- _PROBLEM_:
Copy the lines below word for word, leaving out the pictures.

- _EXTRACTED ENTRIES_:
------------------------
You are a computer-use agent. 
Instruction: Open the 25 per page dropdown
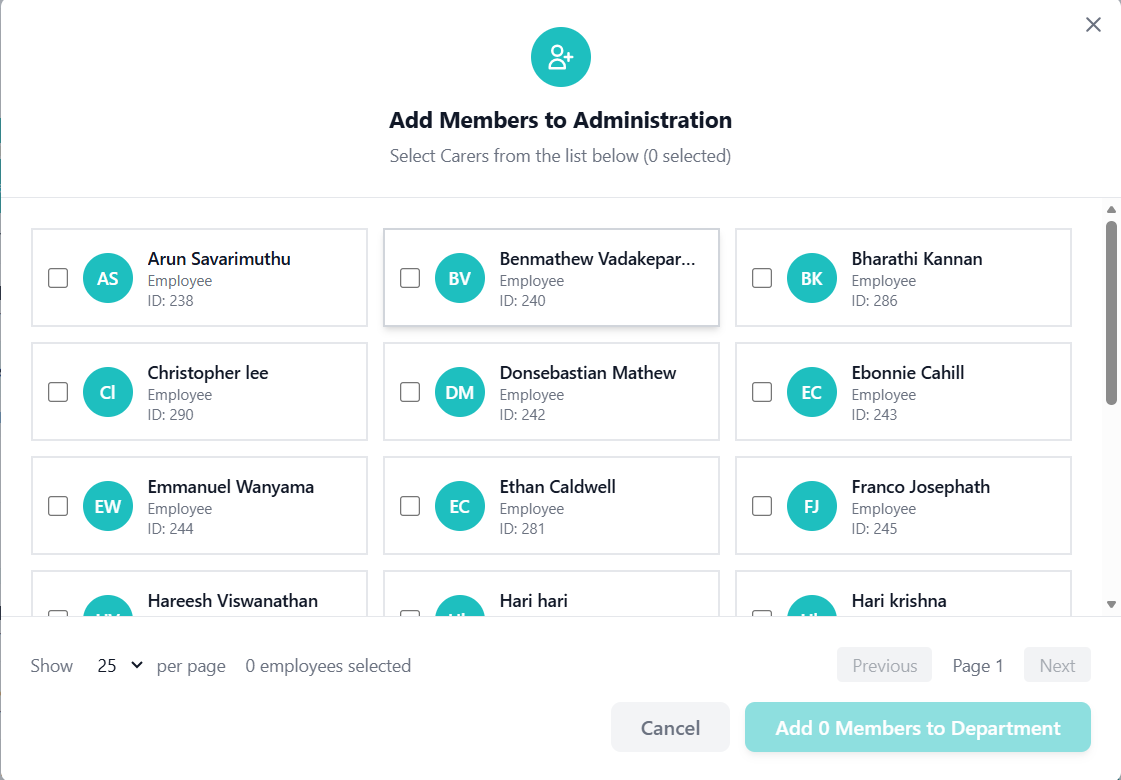[x=120, y=665]
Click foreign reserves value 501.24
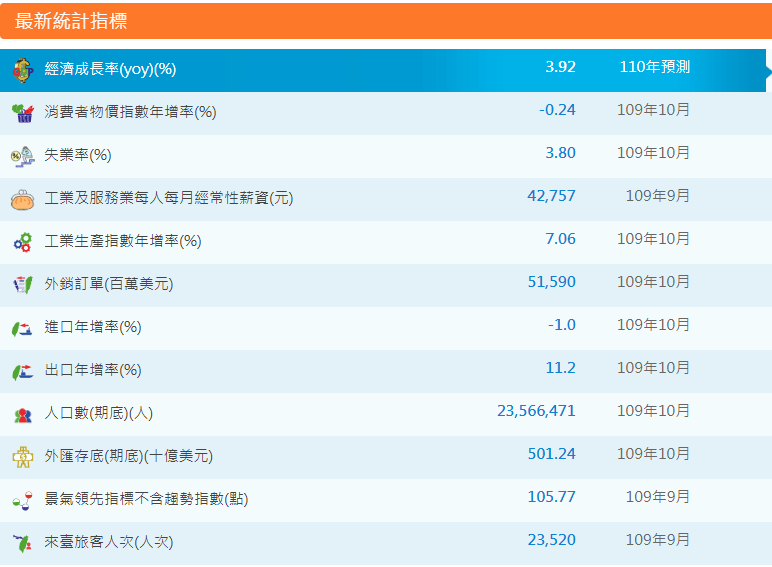 coord(551,454)
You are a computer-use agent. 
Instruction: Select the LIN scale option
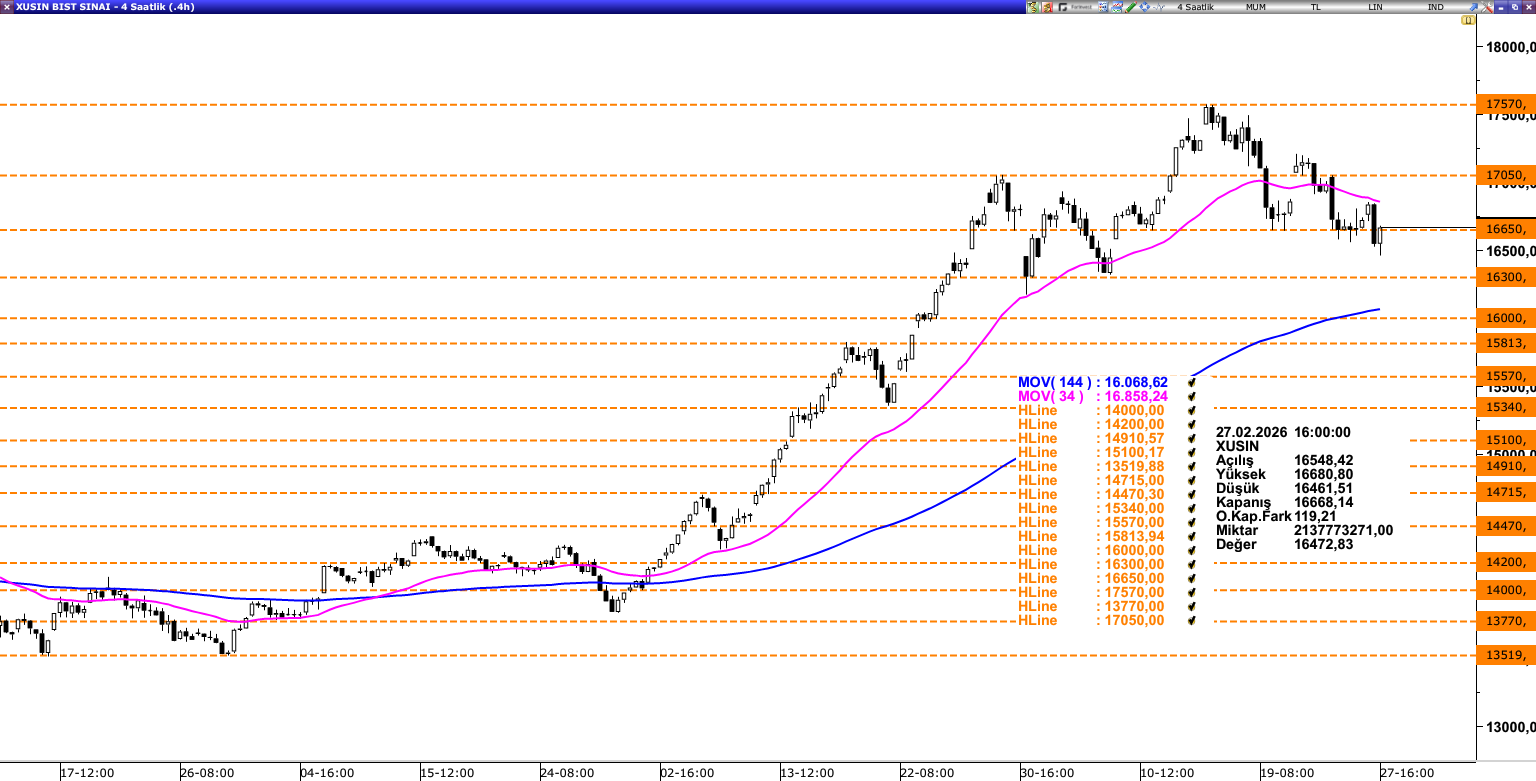coord(1376,7)
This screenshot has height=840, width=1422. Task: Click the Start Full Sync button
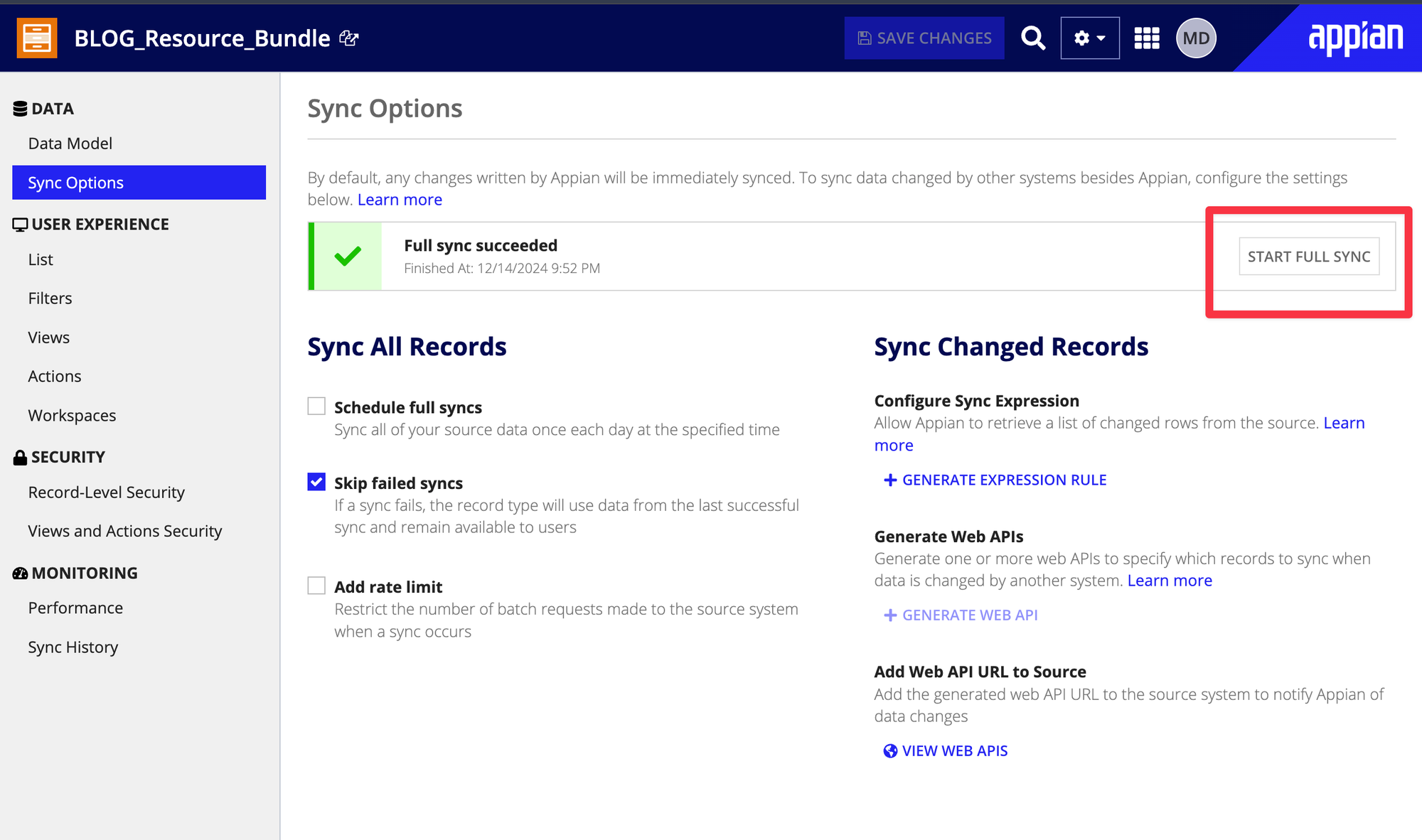[1308, 257]
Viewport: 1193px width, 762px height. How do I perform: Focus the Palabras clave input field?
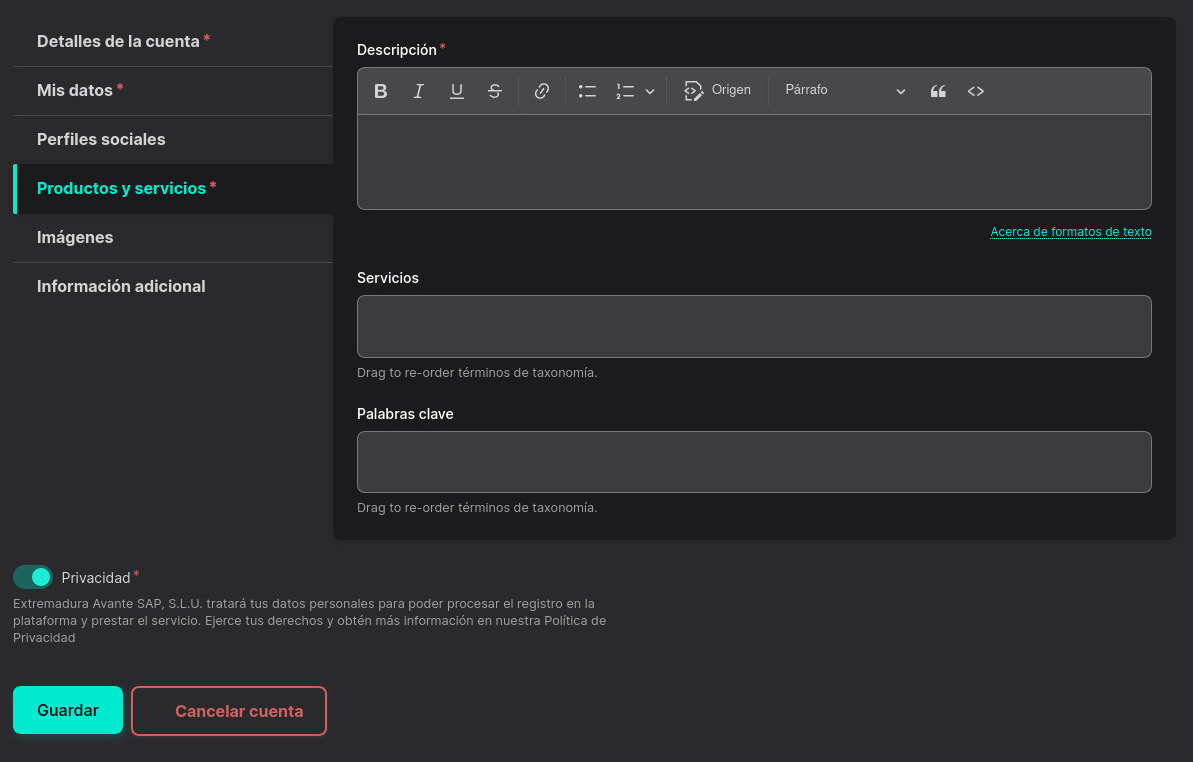pos(754,462)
------------------------
- _RESPONSE TO THIS TASK_:
You are a computer-use agent. 
Instruction: Open the 25 per page dropdown
[x=120, y=665]
Click foreign reserves value 501.24
 coord(551,454)
You are a computer-use agent. 
Instruction: Select the LIN scale option
coord(1376,7)
This screenshot has height=840, width=1422. Task: Click the Start Full Sync button
[1308, 257]
Viewport: 1193px width, 762px height. How do I perform: Focus the Palabras clave input field?
pos(754,462)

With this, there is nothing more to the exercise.